Three times in the last week I have been caught up in the paper vs. digital controversy. My perspective is that the last time I calculated it, one paper copy of my primary data base would run over 80,000 pages! Of course, there are errors and all sorts of duplicates in this large file, but the errors and duplicates are nothing compared to what they would be if I had done all that work on paper. As an example, my Great-grandmother worked on genealogy for about 30 years and in examining her files, it is apparent that she duplicated all of her work about three times.
The duplicates in my Great-grandmother's files are not a reflection on her ability, it is simply impossible, absent some sort of card index, to manage any genealogical research once the number of people in the file reaches into the thousands. In my opinion, if you have from 0 to 900 or so individuals in your family file, it makes no difference at all whether you keep your information on paper or in a genealogical database program. I realize my critical mass number is totally arbitrary. In reality, I just picked it out of the air. I admit that if you are super organized and meticulous, you may be able to manage a paper system with more individuals. But if you are like me, anything over 10 is a challenge without a computer.

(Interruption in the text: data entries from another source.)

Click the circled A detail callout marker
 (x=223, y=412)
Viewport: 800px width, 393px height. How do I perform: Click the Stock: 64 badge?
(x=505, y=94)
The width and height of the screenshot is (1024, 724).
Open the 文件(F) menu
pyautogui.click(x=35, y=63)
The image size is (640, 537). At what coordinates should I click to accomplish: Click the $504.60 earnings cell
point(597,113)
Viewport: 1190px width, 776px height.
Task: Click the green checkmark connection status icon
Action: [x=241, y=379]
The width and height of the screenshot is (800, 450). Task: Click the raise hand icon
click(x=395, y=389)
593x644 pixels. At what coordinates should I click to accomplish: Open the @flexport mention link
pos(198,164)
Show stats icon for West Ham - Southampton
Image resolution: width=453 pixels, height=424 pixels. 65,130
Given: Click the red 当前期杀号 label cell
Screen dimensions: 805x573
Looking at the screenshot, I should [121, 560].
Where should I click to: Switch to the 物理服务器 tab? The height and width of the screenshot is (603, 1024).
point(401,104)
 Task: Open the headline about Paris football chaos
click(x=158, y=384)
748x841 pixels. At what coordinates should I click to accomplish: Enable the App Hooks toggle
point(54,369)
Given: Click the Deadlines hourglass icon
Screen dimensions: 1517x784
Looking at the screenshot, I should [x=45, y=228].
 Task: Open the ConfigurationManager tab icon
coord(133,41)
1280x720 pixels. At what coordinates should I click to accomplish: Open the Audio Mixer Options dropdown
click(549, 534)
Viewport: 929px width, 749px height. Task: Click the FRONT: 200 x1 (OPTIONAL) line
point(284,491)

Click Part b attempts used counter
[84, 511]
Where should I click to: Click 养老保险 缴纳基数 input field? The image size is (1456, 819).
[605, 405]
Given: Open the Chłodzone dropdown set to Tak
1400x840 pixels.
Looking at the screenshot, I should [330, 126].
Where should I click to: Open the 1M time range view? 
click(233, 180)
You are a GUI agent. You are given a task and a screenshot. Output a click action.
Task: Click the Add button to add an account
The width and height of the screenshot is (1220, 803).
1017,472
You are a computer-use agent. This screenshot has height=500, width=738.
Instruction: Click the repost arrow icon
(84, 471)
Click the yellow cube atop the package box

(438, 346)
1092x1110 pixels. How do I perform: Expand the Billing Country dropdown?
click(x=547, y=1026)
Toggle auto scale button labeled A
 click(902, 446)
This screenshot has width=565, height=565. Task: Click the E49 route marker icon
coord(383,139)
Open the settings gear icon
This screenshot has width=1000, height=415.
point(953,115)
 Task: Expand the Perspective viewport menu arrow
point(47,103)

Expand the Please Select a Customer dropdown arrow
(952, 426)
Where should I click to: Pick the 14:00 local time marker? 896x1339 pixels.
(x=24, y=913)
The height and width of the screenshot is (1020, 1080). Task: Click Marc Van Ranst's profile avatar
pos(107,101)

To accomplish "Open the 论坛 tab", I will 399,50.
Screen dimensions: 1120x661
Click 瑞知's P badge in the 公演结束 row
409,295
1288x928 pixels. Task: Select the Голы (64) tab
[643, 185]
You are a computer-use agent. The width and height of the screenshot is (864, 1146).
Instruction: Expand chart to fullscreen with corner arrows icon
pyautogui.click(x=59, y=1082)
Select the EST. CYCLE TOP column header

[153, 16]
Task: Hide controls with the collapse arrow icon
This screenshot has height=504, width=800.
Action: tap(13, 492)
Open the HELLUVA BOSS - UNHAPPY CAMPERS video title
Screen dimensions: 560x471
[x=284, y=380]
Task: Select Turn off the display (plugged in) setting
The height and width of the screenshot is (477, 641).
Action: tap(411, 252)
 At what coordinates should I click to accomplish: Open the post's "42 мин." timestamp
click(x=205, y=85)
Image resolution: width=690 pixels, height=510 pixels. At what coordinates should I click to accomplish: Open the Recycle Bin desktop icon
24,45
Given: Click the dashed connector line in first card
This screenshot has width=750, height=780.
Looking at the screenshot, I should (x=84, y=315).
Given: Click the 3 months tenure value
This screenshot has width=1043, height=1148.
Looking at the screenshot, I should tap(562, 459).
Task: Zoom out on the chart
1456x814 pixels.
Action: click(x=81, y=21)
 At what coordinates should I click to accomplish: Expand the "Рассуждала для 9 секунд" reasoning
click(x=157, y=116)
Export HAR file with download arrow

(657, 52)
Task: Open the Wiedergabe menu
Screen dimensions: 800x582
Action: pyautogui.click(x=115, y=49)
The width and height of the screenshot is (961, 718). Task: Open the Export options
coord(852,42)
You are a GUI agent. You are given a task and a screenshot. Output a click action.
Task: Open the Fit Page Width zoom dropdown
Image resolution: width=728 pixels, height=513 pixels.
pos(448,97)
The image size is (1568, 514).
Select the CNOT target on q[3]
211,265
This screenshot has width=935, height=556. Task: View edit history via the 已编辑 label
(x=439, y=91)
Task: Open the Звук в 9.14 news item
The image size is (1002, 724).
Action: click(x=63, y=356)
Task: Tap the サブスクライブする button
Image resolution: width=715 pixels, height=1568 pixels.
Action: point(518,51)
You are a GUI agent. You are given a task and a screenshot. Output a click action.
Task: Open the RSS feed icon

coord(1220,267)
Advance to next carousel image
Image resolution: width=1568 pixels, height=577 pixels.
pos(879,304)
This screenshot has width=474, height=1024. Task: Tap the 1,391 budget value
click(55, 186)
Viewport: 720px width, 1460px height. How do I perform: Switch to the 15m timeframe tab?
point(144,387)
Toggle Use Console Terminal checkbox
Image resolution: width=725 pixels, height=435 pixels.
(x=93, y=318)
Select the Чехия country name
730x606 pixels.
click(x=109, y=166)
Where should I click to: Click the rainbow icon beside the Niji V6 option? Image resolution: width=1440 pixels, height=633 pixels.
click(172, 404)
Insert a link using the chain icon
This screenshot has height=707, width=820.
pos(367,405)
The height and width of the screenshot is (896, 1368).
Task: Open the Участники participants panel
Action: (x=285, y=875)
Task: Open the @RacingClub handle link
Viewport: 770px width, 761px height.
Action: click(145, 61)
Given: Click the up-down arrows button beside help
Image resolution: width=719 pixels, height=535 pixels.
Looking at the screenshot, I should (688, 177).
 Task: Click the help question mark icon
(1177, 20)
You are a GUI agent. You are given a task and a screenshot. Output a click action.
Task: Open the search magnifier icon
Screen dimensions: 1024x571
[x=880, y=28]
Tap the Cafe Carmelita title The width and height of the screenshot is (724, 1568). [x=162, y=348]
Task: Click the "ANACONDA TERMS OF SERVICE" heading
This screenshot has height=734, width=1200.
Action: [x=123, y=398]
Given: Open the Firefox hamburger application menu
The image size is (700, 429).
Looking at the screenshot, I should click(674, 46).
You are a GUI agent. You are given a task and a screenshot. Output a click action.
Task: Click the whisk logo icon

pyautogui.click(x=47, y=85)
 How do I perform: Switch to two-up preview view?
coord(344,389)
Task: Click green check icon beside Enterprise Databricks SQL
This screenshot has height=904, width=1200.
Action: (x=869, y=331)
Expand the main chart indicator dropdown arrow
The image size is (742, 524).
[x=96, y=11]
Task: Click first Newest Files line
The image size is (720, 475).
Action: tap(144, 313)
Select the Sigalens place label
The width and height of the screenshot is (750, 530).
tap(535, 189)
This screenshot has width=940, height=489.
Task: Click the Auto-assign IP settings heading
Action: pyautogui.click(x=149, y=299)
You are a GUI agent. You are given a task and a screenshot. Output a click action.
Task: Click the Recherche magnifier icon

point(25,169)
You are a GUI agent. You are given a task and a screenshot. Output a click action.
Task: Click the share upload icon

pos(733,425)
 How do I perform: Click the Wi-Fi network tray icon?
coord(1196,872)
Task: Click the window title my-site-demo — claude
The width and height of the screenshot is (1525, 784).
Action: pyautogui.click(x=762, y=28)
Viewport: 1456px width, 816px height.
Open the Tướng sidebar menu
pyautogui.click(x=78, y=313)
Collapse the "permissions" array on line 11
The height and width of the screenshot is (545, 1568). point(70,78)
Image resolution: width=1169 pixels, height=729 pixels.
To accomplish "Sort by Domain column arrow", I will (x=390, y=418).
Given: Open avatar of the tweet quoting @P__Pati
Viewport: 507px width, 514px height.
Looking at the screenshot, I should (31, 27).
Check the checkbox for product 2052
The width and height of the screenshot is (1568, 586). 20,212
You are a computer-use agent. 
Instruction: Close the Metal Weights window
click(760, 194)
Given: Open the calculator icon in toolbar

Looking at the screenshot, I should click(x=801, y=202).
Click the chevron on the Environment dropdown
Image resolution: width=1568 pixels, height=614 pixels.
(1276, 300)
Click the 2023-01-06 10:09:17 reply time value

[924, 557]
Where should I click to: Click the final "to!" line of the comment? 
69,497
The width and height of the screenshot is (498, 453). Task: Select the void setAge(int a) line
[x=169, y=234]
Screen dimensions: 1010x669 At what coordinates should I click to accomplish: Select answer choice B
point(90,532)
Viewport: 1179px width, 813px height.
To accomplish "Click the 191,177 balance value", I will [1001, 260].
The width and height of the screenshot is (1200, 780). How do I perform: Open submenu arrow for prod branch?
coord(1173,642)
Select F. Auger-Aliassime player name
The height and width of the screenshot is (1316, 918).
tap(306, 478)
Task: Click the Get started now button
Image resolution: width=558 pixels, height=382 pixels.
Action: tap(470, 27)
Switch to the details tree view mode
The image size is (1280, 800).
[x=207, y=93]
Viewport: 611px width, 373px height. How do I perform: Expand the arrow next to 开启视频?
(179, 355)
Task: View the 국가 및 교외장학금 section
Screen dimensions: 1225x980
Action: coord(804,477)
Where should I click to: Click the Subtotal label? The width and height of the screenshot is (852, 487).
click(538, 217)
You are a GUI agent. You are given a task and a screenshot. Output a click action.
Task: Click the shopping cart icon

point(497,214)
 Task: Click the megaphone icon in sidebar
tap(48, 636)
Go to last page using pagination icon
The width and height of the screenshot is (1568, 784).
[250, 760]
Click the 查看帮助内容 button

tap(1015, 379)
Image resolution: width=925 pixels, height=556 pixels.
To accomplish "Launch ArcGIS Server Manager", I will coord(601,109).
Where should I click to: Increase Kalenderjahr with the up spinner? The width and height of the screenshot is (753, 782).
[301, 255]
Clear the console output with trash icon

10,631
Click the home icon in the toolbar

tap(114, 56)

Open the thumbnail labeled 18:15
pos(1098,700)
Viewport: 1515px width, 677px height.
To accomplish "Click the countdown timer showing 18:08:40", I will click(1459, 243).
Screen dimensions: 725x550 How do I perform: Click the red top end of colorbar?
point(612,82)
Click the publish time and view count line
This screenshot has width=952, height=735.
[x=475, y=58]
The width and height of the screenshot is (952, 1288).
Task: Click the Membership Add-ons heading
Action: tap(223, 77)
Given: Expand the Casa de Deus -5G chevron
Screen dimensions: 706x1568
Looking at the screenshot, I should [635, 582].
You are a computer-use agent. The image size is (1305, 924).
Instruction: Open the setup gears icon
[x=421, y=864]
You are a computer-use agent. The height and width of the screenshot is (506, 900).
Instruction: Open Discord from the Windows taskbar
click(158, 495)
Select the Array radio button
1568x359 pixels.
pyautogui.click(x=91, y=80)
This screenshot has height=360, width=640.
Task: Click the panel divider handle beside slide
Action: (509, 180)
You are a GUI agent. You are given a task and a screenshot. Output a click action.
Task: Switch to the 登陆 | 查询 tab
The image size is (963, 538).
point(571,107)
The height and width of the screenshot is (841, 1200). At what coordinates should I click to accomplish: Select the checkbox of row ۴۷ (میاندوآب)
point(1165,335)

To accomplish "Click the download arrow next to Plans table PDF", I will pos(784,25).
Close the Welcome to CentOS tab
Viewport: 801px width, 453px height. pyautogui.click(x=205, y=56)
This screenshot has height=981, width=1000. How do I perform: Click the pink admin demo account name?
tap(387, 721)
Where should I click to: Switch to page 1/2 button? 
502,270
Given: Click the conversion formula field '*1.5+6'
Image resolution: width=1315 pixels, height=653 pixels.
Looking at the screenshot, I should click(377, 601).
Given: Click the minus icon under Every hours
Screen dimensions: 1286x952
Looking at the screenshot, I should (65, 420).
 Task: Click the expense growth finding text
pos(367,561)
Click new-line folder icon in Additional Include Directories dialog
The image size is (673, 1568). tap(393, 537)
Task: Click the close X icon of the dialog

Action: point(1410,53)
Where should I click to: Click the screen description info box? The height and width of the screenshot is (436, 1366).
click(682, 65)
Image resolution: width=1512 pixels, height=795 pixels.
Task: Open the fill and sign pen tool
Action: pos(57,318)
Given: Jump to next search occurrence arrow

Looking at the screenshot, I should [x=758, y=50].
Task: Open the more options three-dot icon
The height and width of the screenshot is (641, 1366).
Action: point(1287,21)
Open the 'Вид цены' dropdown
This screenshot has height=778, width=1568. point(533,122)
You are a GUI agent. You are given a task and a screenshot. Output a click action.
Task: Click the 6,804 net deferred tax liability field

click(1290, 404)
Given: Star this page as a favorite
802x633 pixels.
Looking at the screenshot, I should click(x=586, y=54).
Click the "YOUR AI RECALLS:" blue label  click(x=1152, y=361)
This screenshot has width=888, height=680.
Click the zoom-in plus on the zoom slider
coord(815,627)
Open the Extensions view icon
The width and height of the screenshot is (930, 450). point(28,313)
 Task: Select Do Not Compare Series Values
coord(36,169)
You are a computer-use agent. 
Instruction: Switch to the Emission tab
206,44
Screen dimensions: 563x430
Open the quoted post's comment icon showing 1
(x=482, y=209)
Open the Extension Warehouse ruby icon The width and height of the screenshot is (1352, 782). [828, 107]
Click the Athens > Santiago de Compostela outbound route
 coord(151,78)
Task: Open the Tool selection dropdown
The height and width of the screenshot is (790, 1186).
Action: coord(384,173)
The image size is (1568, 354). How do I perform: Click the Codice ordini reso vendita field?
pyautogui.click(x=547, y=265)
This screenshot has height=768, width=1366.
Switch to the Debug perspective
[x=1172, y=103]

By the way, in either system, the key to organization is the system. If you have no systematic way of entering your individual's information or for associating sources, then your lack of system will break down and you will end up wasting a huge amount of time and effort. The challenges with a paper based system are the "one-to-many" and "many-to-one" problems. I have written about these before, but they bear further analysis. An example of "one-to-many" is a U.S. Census record listing one or more related families. That one record has a relationship to more than one individual i.e. one document to many individuals. The opposite is having a number of documents that relate to one individual. Unfortunately, you can also have a mixture of the two, multiple documents that refer to more than one individual.
In a paper system adequately addressing the one-to-many and many-to-one problem is part of the reason why computers exists today. Genealogy is fully as complex as any corporate organization chart, government bureaucracy or any other complex organization.
If you try to address these problems with a paper system, you can have a separate file for documents and you can even make a source reference for each individual to the paper document in your "U.S. Census Records" file. You can also have a unique document number on each paper document. Now you remember the 80,000 plus pages I reference above, how many documents would I have if every one of my families also had a couple of source documents?
So you see, the paper vs. digital issue is really like quantum mechanics, it only works at very small levels. If paper works for you, then fine, I think that is great. But my challenge has been amassing huge amounts of paper without making the time to catalog all of it and associate the facts with the individuals either on paper or in the computer. In theory, whenever you found a source you would immediately enter the full citation of the source into your database and link the source to all of the individuals mentioned in the document. I say in theory, because you may get documents in the thousands like I do with almost no hope of doing the cataloging.
Now, where does the paper system start to break down? Even assuming numbers are not the issue, individual paper systems become very redundant. In the one-to-many and many-to-one issues, you will begin to see the inefficiencies of the paper system almost immediately. As an example, how do you show that a relative appears on several different contradictory source documents in a paper system without resorting to a manually created timeline or a narrative report? On the other hand, most of the genealogical database programs today will create a timeline and incorporate data from multiple sources.
I also realize that the propensity to prefer paper systems is based on emotions and not reason. It may also have a large measure of techno-fear at its base. I will come back with some ideas about meta-organization of genealogical records in the near future.